È l’immagine del popolo di Israele, l’immagine dell’Alleanza che è arrivata ad una sclerosi religiosa tale che non è più capace di dare la vita. Che il capo della sinagoga stia perdendo la figlia indica che i capi della religione non sono capaci di salvare il popolo, hanno alle spalle una religione sterile, una religione che veramente non serve la vita ma porta alla morte. Basta ricordare a quale emarginazione le prescrizioni del Levitico 15 sottoponevano la donna che perdeva il sangue dichiarando impuro tutto ciò che toccava.
Perciò adesso ci vuole una forza che irrompe, che spacca, che trasgredisce, perché la religione e la fede non possono convivere.
La donna con il suo gesto rischia la morte e Cristo rischia di essere punito perché ha toccato uno morto diventando a sua volta impuro. La donna tocca Cristo e non poteva toccarlo, Cristo tocca la fanciulla e non poteva toccarla: ci vuole una trasgressione davanti a ciò che la religione proibisce. In fondo forse la questione è sempre quella di osare una spaccatura, di osare trasgredire la religione. La decadenza va nella direzione di riportare la fede al livello della cultura umana, a qualcosa che l’uomo può gestire, in cui l’uomo può essere protagonista e che inevitabilmente apre a una cultura di morte appiattendo quella fede che una volta era la sorgente viva. Si comincia con lo Spirito e si finisce con la carne (cf Gal 3,3), con una serie di abitudini e di prescrizioni di cose ferree dove le cose diventano più importanti dell’amore, della persona e della comunione, dell’unione con Cristo.

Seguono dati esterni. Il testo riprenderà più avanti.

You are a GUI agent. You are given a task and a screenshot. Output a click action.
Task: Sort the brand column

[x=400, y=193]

Quando al primo posto non c’è la vita nuova in Cristo, la vita del Corpo di Cristo che siamo noi, allora si intravede l’inizio di un processo di sclerosi che ci rimette in una situazione dove vincono le cose scheletriche, non vive, i formalismi di tutte le specie che non lasciano pulsare la vita.

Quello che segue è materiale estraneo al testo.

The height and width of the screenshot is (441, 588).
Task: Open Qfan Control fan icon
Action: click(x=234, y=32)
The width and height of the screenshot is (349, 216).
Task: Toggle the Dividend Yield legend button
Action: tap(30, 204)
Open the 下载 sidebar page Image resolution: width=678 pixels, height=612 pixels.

Alla donna dice: “La tua fede ti ha salvato” (Mc 5,34) e la sua fede è riassunta nel: “Se riuscirò anche solo a toccargli le vesti, sarò salva” (Mc 5,28). Questo ragionamento ha salvato la donna, perché, proprio come dice Solov’ev, è dalla fede che nasce un ragionamento giusto perché è un ragionamento che è partito da una relazione di fiducia e di affidamento assoluto. È questa fiducia, questo affidamento, questo amore per Cristo come Salvatore che mi fa nascere un pensiero, un ragionamento conforme a Cristo. La fede si vede sia nel modo di pensare sia nell’agire: “vista la loro fede” che faceva loro scoperchiare il tetto per calare il paralitico (cf Mc 2,5). È artificiale pensare che possa arrivare in modo inverso, fare le cose giuste per avere il pensiero giusto e conoscere Cristo, incontrarlo. Questa è l’angolatura sbagliata e oltretutto priva di libertà. A Giairo dice: “Non temere, tu solo continua ad aver fede” (Mc 5,36), tu solo affidati, tu solo continua a fare così come hai fatto, ti sei gettato ai piedi, che è lo stesso gesto che ha fatto anche un pagano (cf Mc 5,6). Questo è il punto di incontro tra il capo di una istituzione religiosa e un pagano indemoniato: la constatazione dell’insufficienza di sé che apre alla fede, fuori dalla religione prodotta che pensa a cosa bisognerebbe fare per far piacere a Dio, per essere salvati dalle proprie opere buone.
Il vangelo di oggi apre la prospettiva tra una relazione salvifica, che salva anche la carne, o una religione, cioè qualcosa che io creo o mi impegno a compiere per salvarmi ma che alla fine seppellisce me e gli altri intorno a me.